# Given problem
Reproduce the records word for word, starting at the line that contains "Task: Switch to the Чат для зрителей tab" and running through the end of the records. Include both that first line and the final line.
--- Exercise material ---
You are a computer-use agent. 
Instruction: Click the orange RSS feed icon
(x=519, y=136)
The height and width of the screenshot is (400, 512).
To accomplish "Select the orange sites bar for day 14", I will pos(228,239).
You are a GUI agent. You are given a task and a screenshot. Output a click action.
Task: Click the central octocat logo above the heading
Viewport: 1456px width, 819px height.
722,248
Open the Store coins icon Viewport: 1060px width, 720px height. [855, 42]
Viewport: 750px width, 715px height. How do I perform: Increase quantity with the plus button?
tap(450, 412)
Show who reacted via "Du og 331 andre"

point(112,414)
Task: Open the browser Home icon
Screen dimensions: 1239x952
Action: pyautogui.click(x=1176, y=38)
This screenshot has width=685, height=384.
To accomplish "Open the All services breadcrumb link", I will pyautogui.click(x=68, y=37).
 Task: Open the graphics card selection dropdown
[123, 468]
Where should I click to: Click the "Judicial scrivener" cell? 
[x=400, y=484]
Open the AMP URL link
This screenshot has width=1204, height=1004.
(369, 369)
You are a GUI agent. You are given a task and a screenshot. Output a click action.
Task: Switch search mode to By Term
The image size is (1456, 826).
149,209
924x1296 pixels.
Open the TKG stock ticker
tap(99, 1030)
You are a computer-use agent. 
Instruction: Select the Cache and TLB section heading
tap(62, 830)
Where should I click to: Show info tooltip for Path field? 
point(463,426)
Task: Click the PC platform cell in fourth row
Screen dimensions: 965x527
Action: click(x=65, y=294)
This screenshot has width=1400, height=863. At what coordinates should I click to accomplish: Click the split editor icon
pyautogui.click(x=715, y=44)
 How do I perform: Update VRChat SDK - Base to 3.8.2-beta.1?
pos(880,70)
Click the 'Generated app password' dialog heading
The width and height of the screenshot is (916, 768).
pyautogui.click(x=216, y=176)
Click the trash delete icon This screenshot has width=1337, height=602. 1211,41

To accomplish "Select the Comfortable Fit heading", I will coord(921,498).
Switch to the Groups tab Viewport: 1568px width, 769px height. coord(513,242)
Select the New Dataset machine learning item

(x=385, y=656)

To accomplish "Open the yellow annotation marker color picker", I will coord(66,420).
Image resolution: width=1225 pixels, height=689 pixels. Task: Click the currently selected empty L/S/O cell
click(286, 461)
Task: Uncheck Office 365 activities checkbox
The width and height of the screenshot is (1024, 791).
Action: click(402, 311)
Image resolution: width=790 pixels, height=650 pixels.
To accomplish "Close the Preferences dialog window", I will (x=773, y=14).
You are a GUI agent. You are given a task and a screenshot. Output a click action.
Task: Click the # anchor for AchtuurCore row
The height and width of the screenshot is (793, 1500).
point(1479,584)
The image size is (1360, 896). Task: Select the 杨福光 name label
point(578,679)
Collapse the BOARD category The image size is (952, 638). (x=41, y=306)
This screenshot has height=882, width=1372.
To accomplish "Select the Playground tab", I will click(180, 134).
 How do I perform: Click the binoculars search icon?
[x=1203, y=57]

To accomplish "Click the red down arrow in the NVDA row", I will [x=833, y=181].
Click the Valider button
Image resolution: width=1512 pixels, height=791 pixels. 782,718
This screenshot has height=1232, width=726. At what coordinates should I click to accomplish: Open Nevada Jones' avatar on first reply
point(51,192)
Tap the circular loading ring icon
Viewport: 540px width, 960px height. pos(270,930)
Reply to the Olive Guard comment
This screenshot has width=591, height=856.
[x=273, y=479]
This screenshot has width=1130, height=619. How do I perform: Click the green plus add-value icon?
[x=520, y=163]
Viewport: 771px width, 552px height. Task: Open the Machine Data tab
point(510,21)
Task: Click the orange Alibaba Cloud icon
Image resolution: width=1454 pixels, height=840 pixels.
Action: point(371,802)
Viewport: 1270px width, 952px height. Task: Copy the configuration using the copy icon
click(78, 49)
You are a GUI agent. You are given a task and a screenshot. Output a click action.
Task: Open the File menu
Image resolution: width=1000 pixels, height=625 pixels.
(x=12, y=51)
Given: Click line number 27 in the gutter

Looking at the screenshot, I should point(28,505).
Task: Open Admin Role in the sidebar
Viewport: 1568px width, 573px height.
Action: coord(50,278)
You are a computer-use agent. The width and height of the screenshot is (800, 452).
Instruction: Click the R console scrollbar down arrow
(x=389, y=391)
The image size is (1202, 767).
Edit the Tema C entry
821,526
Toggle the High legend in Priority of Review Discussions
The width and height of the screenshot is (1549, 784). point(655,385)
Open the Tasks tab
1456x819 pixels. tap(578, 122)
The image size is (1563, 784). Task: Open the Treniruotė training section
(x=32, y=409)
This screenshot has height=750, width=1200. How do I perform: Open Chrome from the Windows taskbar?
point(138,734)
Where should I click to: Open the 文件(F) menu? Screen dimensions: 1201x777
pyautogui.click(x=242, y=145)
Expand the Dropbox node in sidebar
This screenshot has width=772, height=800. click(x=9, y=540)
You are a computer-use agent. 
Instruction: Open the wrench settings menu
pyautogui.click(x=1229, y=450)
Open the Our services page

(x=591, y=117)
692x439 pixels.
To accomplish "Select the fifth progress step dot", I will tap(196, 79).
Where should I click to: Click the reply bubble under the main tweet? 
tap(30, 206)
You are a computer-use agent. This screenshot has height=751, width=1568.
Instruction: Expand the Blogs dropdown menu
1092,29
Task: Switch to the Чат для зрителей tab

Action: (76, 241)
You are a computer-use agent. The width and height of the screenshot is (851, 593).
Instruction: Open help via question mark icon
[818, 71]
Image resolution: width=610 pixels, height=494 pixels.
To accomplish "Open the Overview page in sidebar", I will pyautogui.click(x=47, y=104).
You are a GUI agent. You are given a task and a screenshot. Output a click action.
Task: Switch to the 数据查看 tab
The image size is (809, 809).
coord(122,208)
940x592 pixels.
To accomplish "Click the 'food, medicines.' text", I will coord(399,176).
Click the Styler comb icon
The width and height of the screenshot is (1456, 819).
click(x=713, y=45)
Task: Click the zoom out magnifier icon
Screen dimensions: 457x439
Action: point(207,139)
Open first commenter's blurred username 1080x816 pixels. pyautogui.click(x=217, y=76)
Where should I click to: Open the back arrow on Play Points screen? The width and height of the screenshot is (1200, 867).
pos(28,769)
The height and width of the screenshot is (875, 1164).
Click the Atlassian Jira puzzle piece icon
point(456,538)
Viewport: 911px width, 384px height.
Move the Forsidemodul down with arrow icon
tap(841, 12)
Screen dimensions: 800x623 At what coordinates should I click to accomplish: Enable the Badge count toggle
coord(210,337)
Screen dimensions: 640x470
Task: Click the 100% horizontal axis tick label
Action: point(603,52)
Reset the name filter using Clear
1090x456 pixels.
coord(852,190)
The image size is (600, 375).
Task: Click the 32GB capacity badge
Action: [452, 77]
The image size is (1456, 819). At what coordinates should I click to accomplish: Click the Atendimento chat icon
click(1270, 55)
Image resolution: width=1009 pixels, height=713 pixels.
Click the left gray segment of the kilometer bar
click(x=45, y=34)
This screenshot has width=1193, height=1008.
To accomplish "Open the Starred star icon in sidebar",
---
# The answer
Task: Switch to the Чат для зрителей tab

Action: (76, 241)
You are a computer-use agent. The width and height of the screenshot is (851, 593).
Instruction: Open help via question mark icon
[818, 71]
Image resolution: width=610 pixels, height=494 pixels.
To accomplish "Open the Overview page in sidebar", I will pyautogui.click(x=47, y=104).
You are a GUI agent. You are given a task and a screenshot. Output a click action.
Task: Switch to the 数据查看 tab
The image size is (809, 809).
coord(122,208)
940x592 pixels.
To accomplish "Click the 'food, medicines.' text", I will coord(399,176).
Click the Styler comb icon
The width and height of the screenshot is (1456, 819).
click(x=713, y=45)
Task: Click the zoom out magnifier icon
Screen dimensions: 457x439
Action: point(207,139)
Open first commenter's blurred username 1080x816 pixels. pyautogui.click(x=217, y=76)
Where should I click to: Open the back arrow on Play Points screen? The width and height of the screenshot is (1200, 867).
pos(28,769)
The height and width of the screenshot is (875, 1164).
Click the Atlassian Jira puzzle piece icon
point(456,538)
Viewport: 911px width, 384px height.
Move the Forsidemodul down with arrow icon
tap(841, 12)
Screen dimensions: 800x623 At what coordinates should I click to accomplish: Enable the Badge count toggle
coord(210,337)
Screen dimensions: 640x470
Task: Click the 100% horizontal axis tick label
Action: point(603,52)
Reset the name filter using Clear
1090x456 pixels.
coord(852,190)
The image size is (600, 375).
Task: Click the 32GB capacity badge
Action: [452, 77]
The image size is (1456, 819). At what coordinates should I click to accomplish: Click the Atendimento chat icon
click(1270, 55)
Image resolution: width=1009 pixels, height=713 pixels.
Click the left gray segment of the kilometer bar
click(x=45, y=34)
This screenshot has width=1193, height=1008.
To accomplish "Open the Starred star icon in sidebar",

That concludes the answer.